Langella - 4.5(Nicely handled portrayal of his character's growing Alzheimer, but also a particularly enjoyable and endearing portrayal of an old elderly thief with some bizarrely believable chemistry with the robot)

Khan - 4(Is not allowed the big emotional scene, but he handles his scenes more than admirably. He shows well basically what the tale made of the man, and adds the right poignancy throughout his telling of the tale)

Sharma - 4.5(Very strong leading work as he carries the film quite effortlessly without being overshadowed by the special effects. He also the one who gets the big emotional scene and more than delivers on it)

luke higham said...

Louis: can I have your ratings for the casts of Deathly Hallows Parts I & II.

Also, what are your top ten child performances, with ratings as well.

Kevin said...

What are your ratings and thoughts for James Caan in Thief, the cast of Heat and the cast of Public Enemies?

Louis Morgan said...

Luke:

Part 1:

Radcliffe - 2.5
Grint - 3
Watson - 3
Carter - 2.5
Felton - 3
Fiennes - 2.5
Gleeson - 3
Ifans - 3
Nighy - 2.5
Staunton- 3.5
O'Hara - 4

Part 2 -

Radcliffe - 2.5
Watson - 2.5
Grint - 2.5
Fiennes - 2.5
Carter - 2.5
Coltrane - 3
Davis - 3
Gambon - 3
Hurt - 3
Rickman - 3.5
Smith - 3.5
Lewis - 3.5

Child Performances:

1. Tye Sheridan - Mud - 4.5

2. Haley Joel Osment - The Sixth Sense - 4.5

3.Justin Henry - Kramer vs Kramer - 4.5

4. Christina Ricci - The Addams Family - 4.5

5. Natalie Portman - The Professional - 4.5

6. River Phoenix - Stand By Me - 4

7. Leonardo DiCaprio - What's Eating Gilbert Grape

8. Jamie Bell - Billy Elliot - 4

9. Christian Bale - Empire of the Sun - 4

10. River Phoenix - The Mosquito Coast - 4

Kevin:

Caan - 4.5(He is such a natural fit for the tough action hero to being with, but he goes the extra mile here bringing a surprising amount of heart to his performance as well that gets you invested in his character)

Heat -

Pacino and De Niro - 3.5(Both are technically good in that I feel they show what their characters are going through and such, but they never go the extra distance like their great earlier performances)

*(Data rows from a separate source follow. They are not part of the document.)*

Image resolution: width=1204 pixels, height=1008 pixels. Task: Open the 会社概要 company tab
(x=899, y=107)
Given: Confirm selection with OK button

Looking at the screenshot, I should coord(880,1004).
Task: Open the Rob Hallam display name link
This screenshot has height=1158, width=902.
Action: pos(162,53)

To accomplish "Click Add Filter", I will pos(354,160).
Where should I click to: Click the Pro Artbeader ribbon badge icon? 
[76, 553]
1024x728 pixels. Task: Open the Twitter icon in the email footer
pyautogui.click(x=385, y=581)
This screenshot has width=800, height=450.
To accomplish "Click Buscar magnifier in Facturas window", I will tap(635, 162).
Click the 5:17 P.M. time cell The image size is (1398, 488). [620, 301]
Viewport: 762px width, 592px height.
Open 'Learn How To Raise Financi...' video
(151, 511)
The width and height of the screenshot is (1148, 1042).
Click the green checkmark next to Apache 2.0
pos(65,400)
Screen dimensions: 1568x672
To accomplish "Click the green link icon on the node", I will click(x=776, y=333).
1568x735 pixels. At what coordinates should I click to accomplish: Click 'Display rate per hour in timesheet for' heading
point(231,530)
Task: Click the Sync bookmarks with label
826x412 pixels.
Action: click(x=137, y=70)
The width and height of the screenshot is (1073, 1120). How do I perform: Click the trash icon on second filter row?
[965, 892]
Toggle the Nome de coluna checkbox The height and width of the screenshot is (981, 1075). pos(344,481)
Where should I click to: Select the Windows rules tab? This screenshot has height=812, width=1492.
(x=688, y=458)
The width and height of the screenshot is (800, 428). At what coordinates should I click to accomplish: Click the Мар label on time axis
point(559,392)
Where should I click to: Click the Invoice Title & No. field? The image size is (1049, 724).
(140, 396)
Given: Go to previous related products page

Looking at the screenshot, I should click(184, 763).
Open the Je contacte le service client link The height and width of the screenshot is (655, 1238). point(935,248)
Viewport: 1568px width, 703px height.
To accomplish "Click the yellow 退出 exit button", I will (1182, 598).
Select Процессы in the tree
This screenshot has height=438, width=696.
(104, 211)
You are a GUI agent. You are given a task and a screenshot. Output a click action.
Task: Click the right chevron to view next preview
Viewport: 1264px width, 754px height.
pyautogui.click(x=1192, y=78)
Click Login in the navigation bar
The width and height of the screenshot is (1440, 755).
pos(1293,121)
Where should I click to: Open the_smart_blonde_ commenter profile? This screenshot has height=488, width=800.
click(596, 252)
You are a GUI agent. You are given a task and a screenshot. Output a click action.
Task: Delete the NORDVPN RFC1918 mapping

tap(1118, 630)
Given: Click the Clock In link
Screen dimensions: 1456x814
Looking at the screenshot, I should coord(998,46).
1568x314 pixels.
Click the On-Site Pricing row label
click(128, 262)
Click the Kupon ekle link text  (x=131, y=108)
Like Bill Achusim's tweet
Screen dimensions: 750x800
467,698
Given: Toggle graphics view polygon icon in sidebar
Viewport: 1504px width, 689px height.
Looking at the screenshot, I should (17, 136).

Kilmer - 3(Kilmer does best when he stretches himself that is not the case here. He is completely fine though)

Other than that I really don't remember the performances all that well in its one I probably should give another go.

Public Enemies:

Bale - 2.5(Bale is technically fine but Purvis is such a woefully underdeveloped character, and his presence seems far too non existent at times which is one of the problems with the film)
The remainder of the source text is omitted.